ICU 4.4


    • Unicode 5.2

    • CLDR 1.8

    • More compact data formats

    • ICU4J modularization


Tier 1

  • Regex using abstract text access APIs (UText), roll in work by Jordan Rose: #4521 (ensure perf OK, ensure UTF8 support)

  • Ensure that there are APIs providing access to all CLDR data: e.g. #4836, #5478, etc. (Google also interested) (Peter has CLDR task to enumerate the data that is missing; based on that we can file additional bugs and divide up the work)

  • Improved search capabilities (Peter to generate design doc) - mainly asymmetric search, i.e. type e, match e,é,è; type é, match é but probably not e and certainly not è (#7093) (Google also interested). Other possibilities (lower priority) include:

    • Position-dependent matching? (e.g. Arabic HEH and TEH MARBUTA should match for a search when both are at the end of a word)

    • Use of search object distinct from collator? (Possible optimization, may not be necessary, not of interest to others)

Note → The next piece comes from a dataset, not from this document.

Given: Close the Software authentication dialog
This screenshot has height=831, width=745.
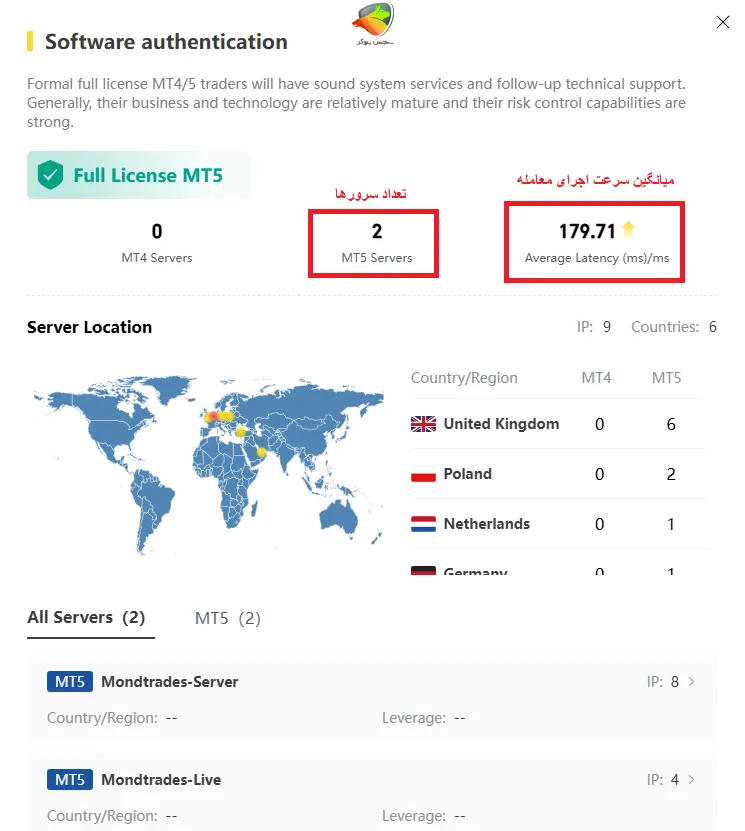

  • Reduce ICU4C dynamically-allocated memory, especially for time zone data (more compact data formats may help with this): #6873, #6879 (Google also interested) (Peter will look at porting Yoshito's ICU4J work to C; requires interpreting const in a "logical" way - can do lazy loading, just make sure thread safe. Should document this interpretation. Peter to coordinate with Andy on this)

Tier 2

    • Number spellout format & parse support for CJK numbers, including in dates. Note: CLDR 1.7 added relevant capability per cldrbug:1927; is there anything else that needs to be done in ICU (may work if appropriate patterns are used, Peter will do some experiments)

    • Support >2GB text length for search, regex, text break, encoding conversion, perhaps transliteration. Use of UText will provide appropriate interfaces for regex and RBBI with additional internal changes. #5451 is for the RBBI changes.

    • Encoding detection for a wider range of encodings, with some finer distinctions. For example pure ShiftJIS text should return both ShiftJIS and cp932 with 100% confidence; text including cp932 extensions should also return both but with lower confidence for ShiftJIS.

    • Additional conversion tables (not necessarily in default build). Don't need a ticket for this yet.

Already implemented on branch

    • Lenient parsing for numbers (#4942, #6109), date/time (#3579)


Tier 1

    • General

      • Spoof detection in ICU4J (#7094) (IBM has also expressed interest)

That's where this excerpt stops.